Derived Unique Key Per Transaction - Practical Matters (KSN Scheme)

Practical Matters (KSN Scheme)

In practical applications, one would have several BDKs on record, possibly for different customers, or to contain the scope of key compromise. When processing transactions, it is important for the receiver to know which BDK was used to initialize the originating device. To achieve this, the 80-bit KSN is structured into parts: as Key Set ID, a TRSM ID, and the transaction counter. The algorithm specifies that the transaction counter is 21-bits, but treats the remaining 59 bits opaquely (the algorithm only specifies that unused bits be 0-padded to a nibble boundary, and then 'f' padded to the 80-bit boundary). Because of this, the entity managing the creation of the DUKPT devices (typically a merchant acquirer) is free to subdivide the 59 bits according to their preference.

The industry practice is to designate the partitioning as a series of three digits, indicating the number of hex digits used in each part: the Key Set ID, the TRSM ID, and the transaction counter. A common choice is '6-5-5', meaning that the first 6 hex digits of the KSN indicate the Key Set ID (i.e., which BDK is to be used), the next 5 are the TRSM ID (i.e. a device serial number within the range being initialized via a common BDK), and the last 5 are the transaction counter.

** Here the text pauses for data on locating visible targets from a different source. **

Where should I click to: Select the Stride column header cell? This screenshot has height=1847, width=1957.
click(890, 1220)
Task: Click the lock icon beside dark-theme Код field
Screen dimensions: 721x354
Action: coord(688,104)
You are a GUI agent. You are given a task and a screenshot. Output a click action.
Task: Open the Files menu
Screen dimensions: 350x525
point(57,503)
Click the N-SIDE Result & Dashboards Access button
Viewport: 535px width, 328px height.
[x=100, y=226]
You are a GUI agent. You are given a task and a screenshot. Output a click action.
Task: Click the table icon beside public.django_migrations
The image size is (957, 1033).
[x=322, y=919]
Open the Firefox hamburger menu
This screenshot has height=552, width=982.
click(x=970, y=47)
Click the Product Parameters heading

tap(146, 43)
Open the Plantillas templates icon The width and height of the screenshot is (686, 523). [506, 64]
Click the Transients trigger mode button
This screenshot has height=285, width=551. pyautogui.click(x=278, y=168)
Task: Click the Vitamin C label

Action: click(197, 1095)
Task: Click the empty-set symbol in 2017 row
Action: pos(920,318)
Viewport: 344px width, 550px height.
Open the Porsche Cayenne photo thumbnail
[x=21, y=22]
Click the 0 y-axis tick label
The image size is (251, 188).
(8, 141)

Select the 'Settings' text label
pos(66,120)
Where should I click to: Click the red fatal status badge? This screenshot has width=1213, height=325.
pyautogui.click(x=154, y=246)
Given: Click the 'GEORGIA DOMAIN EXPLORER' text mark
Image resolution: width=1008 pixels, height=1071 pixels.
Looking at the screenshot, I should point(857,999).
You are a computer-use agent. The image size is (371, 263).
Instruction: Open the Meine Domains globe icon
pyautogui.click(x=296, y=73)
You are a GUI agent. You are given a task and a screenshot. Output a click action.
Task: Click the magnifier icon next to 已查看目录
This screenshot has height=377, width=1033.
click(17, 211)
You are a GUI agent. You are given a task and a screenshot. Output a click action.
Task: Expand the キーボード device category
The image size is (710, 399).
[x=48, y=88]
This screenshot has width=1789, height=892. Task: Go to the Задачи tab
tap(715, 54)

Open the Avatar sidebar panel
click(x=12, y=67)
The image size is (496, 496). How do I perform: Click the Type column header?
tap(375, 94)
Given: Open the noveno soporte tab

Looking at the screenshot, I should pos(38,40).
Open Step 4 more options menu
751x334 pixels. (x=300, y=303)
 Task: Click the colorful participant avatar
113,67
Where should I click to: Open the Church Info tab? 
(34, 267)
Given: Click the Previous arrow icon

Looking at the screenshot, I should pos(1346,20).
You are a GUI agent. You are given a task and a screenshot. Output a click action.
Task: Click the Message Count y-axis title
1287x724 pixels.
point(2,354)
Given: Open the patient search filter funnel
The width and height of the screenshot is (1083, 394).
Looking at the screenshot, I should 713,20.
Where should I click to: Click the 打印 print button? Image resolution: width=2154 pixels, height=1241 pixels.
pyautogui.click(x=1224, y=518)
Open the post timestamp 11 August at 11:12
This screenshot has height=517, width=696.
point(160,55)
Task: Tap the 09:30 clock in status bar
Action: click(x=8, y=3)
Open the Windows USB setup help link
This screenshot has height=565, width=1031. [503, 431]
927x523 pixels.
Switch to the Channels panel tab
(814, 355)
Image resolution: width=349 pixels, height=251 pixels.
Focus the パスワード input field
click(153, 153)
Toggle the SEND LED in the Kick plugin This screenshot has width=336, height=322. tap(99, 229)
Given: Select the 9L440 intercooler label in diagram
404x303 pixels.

This notational scheme is not strictly accurate, because the transaction counter is 21 bits, which is not an even multiple of 4 (the number of bits in a hex digit). Consequently, the transaction counter actually consumes one bit of the field that is the TRSM ID (in this example that means that the TRSM ID field can accommodate 2(5*4-1) devices, instead of 2(5*4), or about half a million).

Also, it is common practice in the industry to use only 64-bits of the KSN (probably for reasons pertinent to legacy systems, and DES encryption), which would imply that the full KSN is padded to the left with four ‘f’ hex digits. The remaining 4 hex digits (16-bits) are available, nonetheless, to systems which can accommodate them.

The 6-5-5 scheme mentioned above would permit about 16 million BDKs, 500,000 devices per BDK, and 1 million transactions per device.